シリーズ●どうなる?2010診療報酬改定 Vol.46
DPCの新たな機能評価係数に救急医療、地域医療も反映
認知症医療では点数新設の提案を診療側が断る一幕も

1月29日の中央社会保険医療協議会では、新たに導入されるDPC(診断群分類)の機能評価係数のほか、重点課題に盛り込まれた認知症医療、感染症対策の推進などが議論された。

 1月29日、中央社会保険医療協議会(中医協)の総会が開催された。総会では、2010年度診療報酬改定に関して、新たに導入されるDPC(診断群分類)の機能評価係数のほか、重点課題に盛り込まれた認知症医療、感染症対策の推進などが議論された。
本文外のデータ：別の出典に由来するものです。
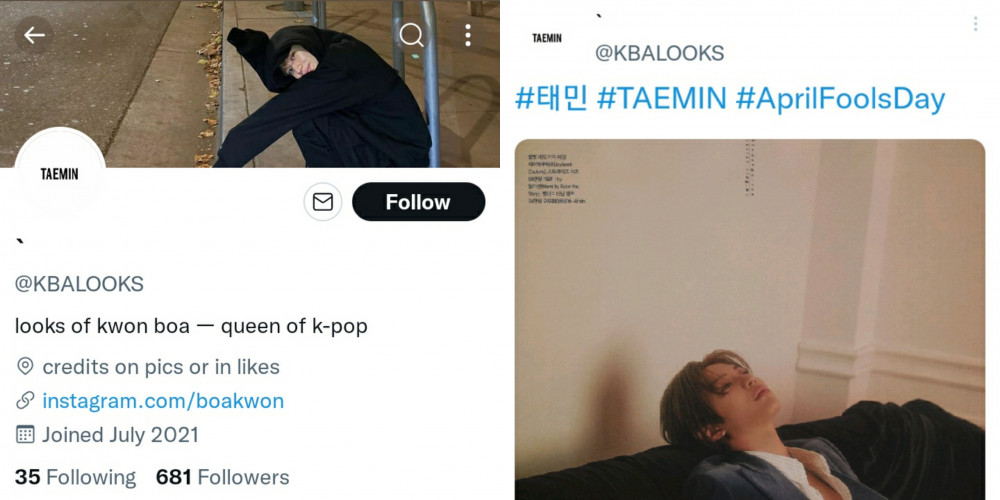Click the #태민 hashtag
This screenshot has height=500, width=1000.
550,99
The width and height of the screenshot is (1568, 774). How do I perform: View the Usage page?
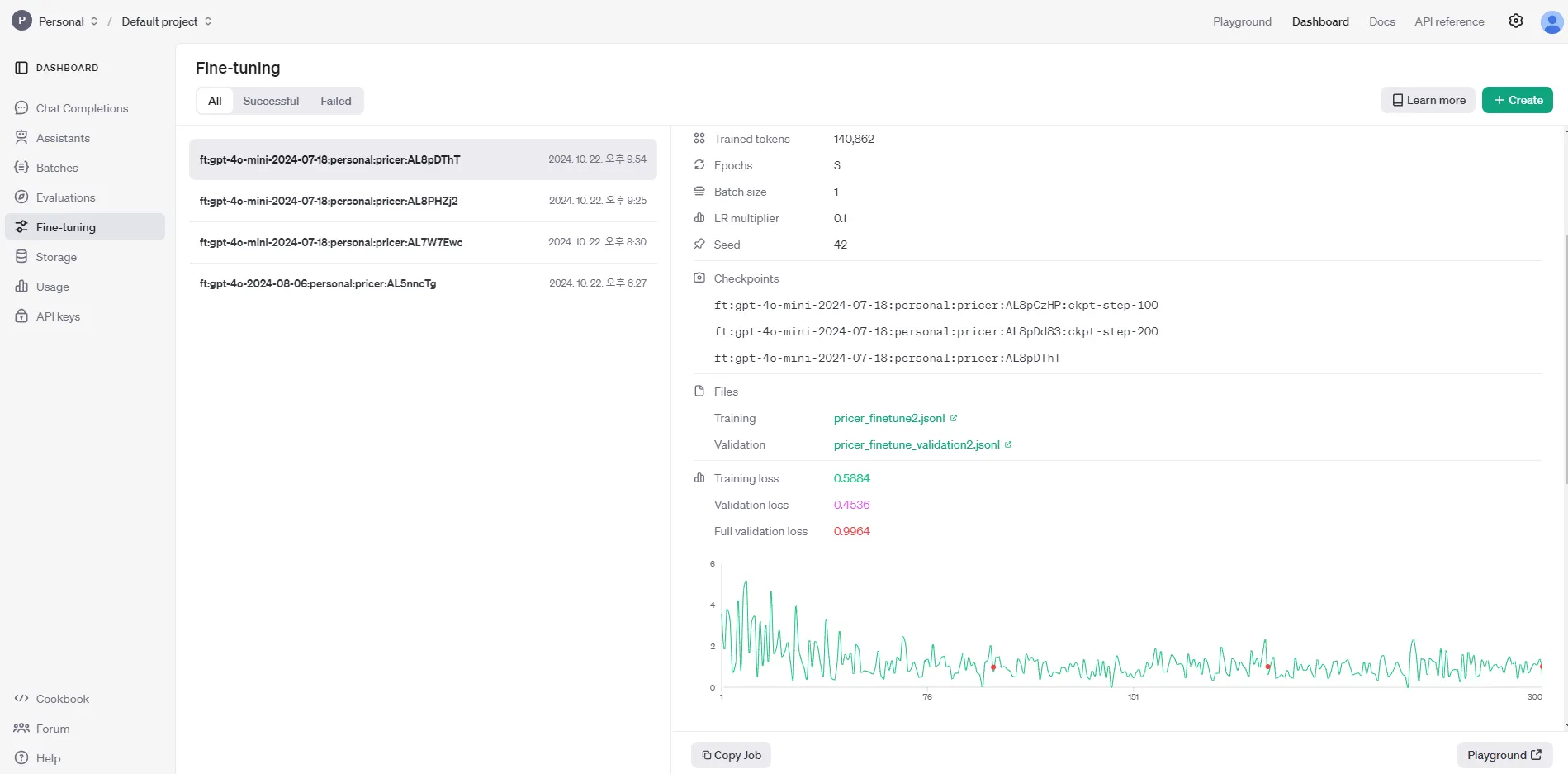click(52, 287)
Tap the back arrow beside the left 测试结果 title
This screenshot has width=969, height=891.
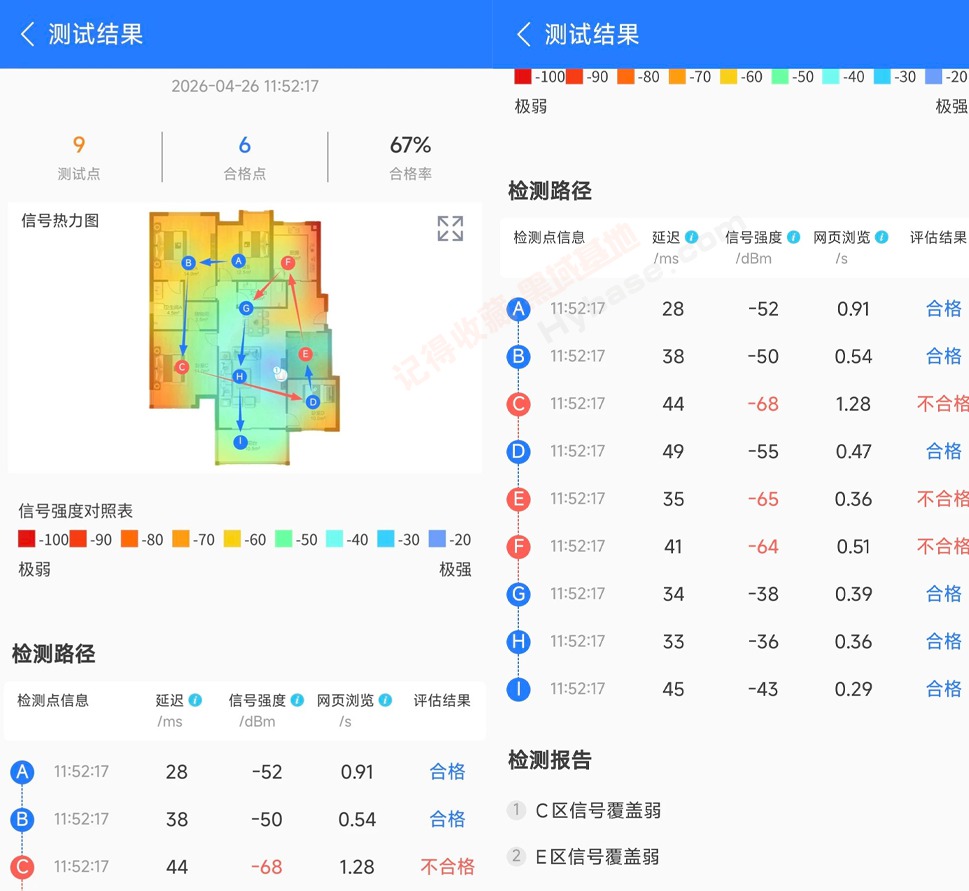[27, 34]
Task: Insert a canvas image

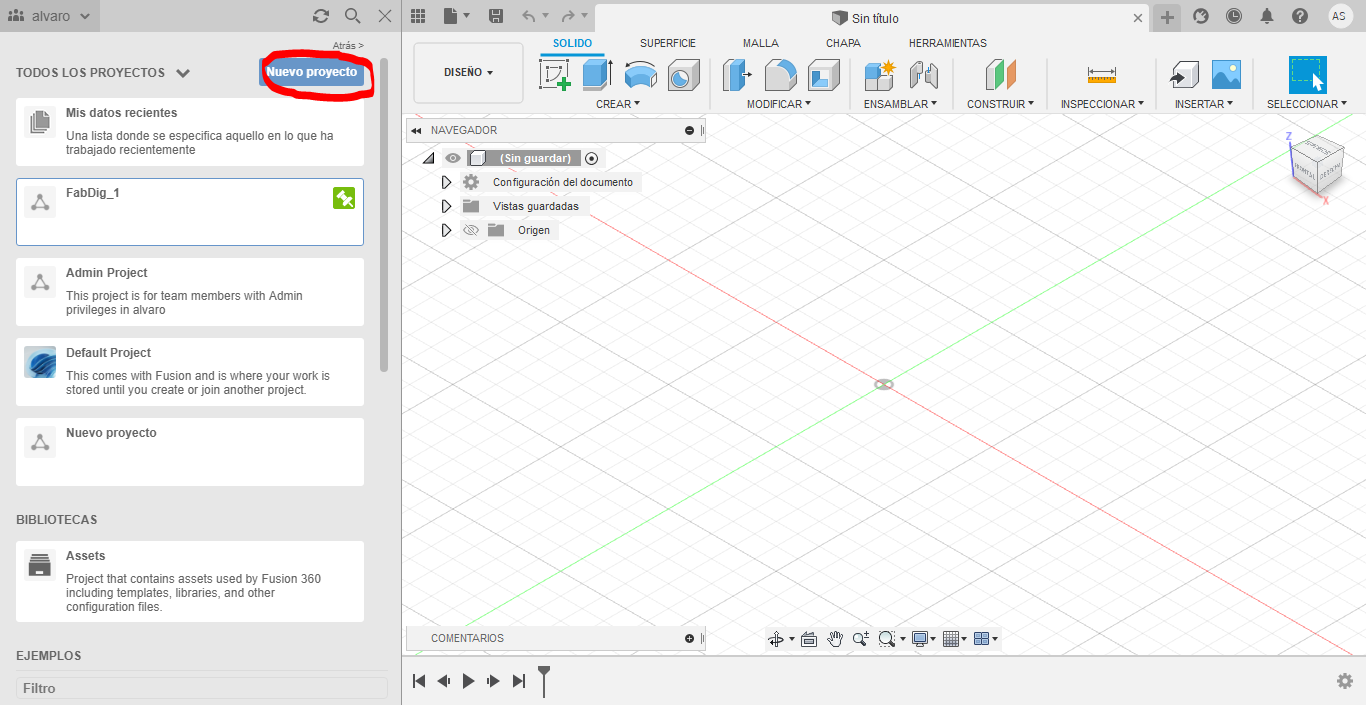Action: [x=1226, y=74]
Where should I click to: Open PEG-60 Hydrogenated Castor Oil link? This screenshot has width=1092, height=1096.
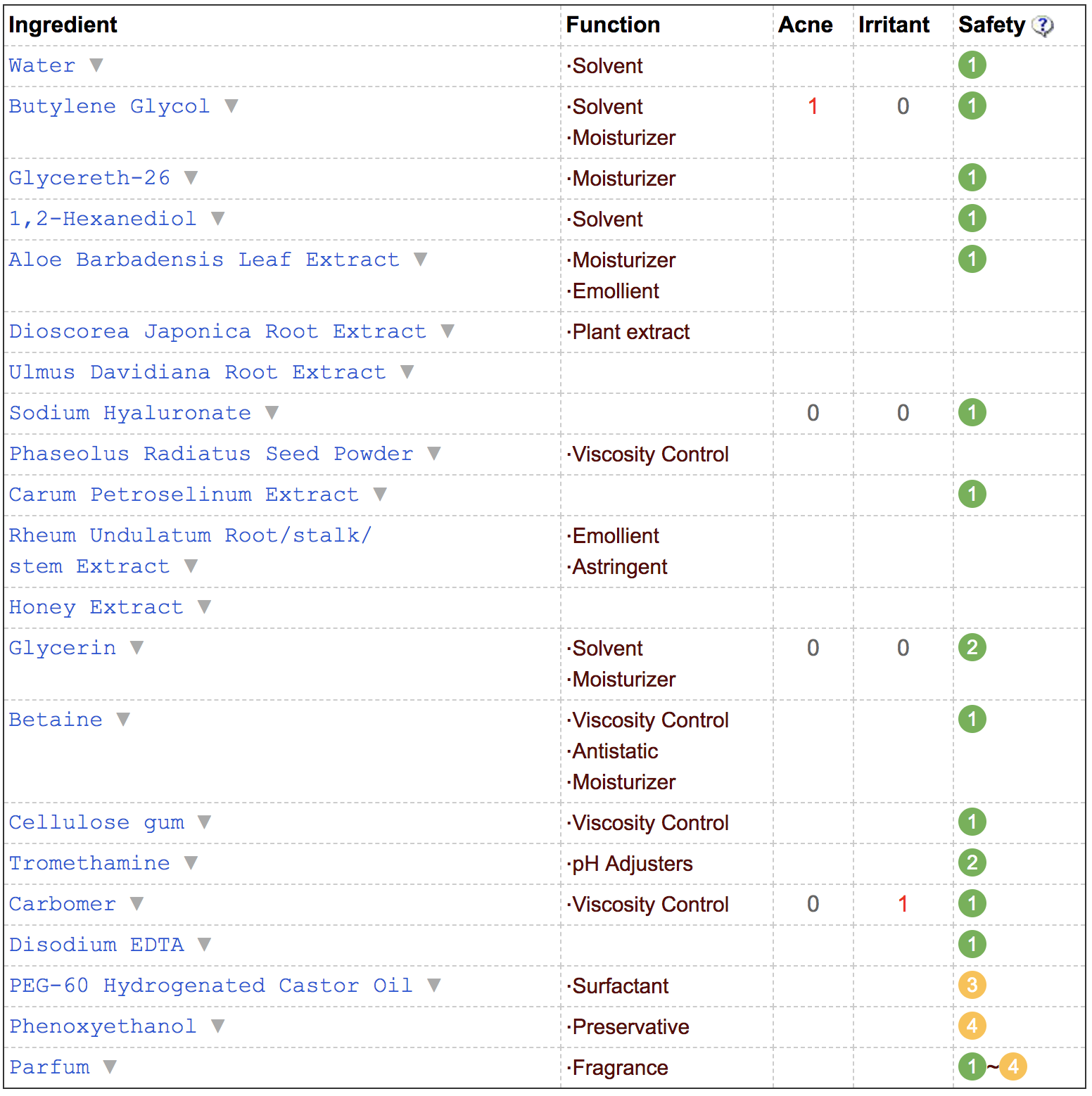tap(211, 986)
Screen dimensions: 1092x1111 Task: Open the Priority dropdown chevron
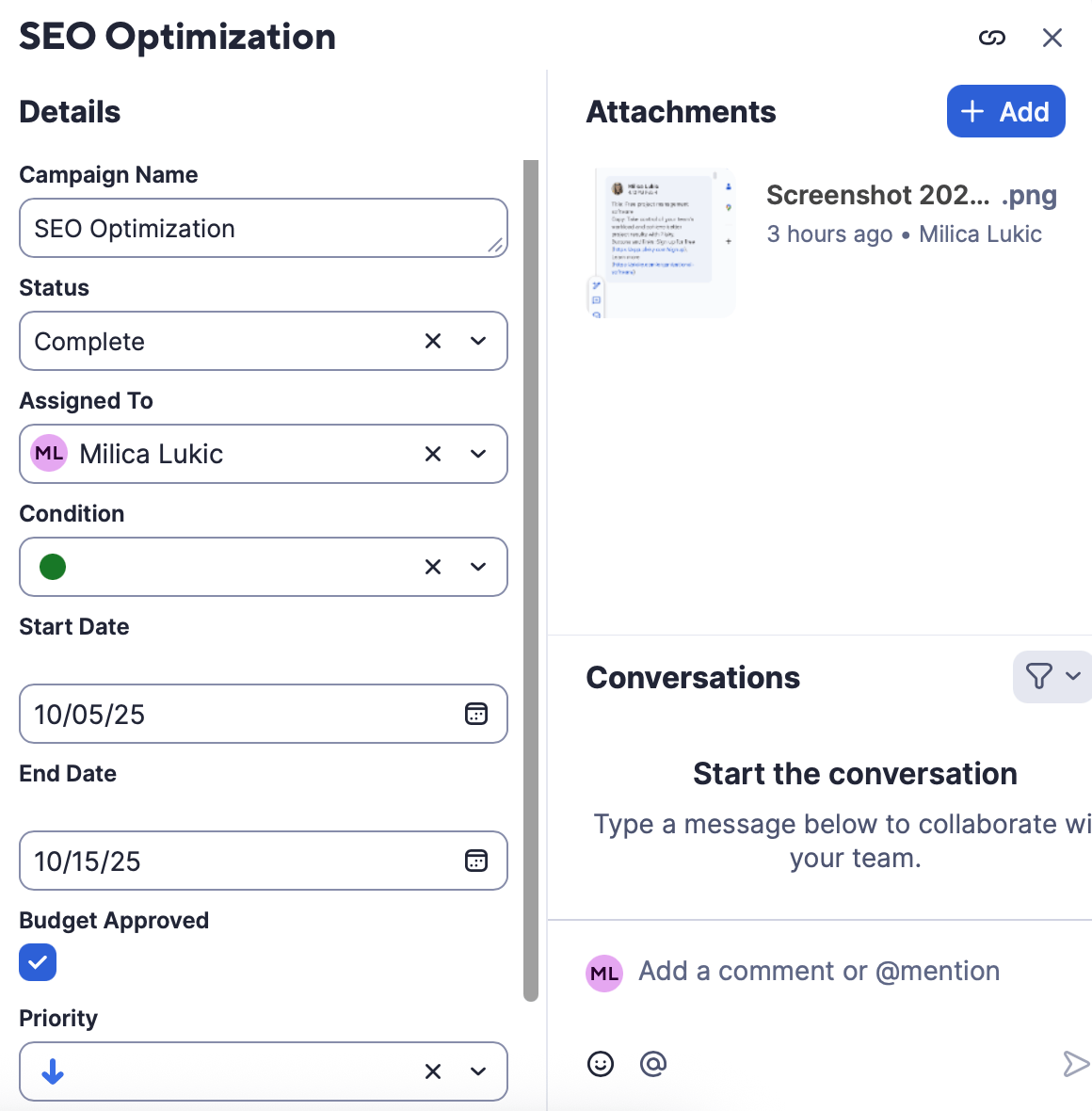tap(478, 1071)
 2010年度からは、DPCの調整係数を段階的に廃止し、それに代わって病院の機能を評価する「新たな機能評価係数」が導入される(関連記事:2009.11.20「厚労省がDPCの『新たな機能評価係数』の具体案示す」)。総会では、新たな機能評価係数の評価項目や係数の設定方法が話し合われた。

 既に導入の方向で合意している評価項目は、(1)データ提出や提出データの質(2)効率性(3)診療の複雑さ(4)診療群分類の広がり―の4項目。総会では、さらに(5)救急医療、(6)地域医療を評価項目に加えることの可否や評価手法が話し合われ、2項目を評価項目に加えることについては概ね合意が得られた。また、上記6項目を機能評価係数として設定する方法や、更新頻度、施行時期などについて、委員から目立った反対意見は出なかった

「地域医療」の要件については継続検討
 ただ、地域医療を評価する細かい要件については、議論が煮詰まらなかった。地域医療については厚生労働省から、地域医療計画に定められている4疾病(がん、急性心筋梗塞、糖尿病、脳卒中)5事業(救急医療、災害時における医療、へき地の医療、周産期医療、小児医療)のうち、1疾病(がん)4事業(救急医療、災害時における医療、へき地の医療、周産期医療)の5つを指標に各病院を評価する方法が提案された。

 しかし、委員からは「脳卒中の地域連携パスも評価すべきではないか」(茨城県医師会理事の鈴木邦彦氏)、「へき地の医療ではへき地医療拠点病院の指定の有無で評価しようとしているが、対象に社会医療法人を加えてもいいのではないか」(全日本病院協会会長の西澤寛俊氏)といった意見が出され、引き続き検討することになった。

 また、6項目の名称や、新たな機能評価係数に反映する際の重み付けについても結論は出なかった。さらに、現行の調整係数による上積み相当分のうち、次期改定でどの程度の割合を新たな機能評価係数に置き換えるかについて、厚労省から15%、25%、35%とした場合のシミュレーションが示されたものの、これについても結論は出ず、最終決着は次回以降に持ち越された。ちなみに、仮に6項目の重み付けを均等にし、上積み相当分の25%を置き換えるとしても、DPC病院の収入の変動率は1%以内に収まる計算だ。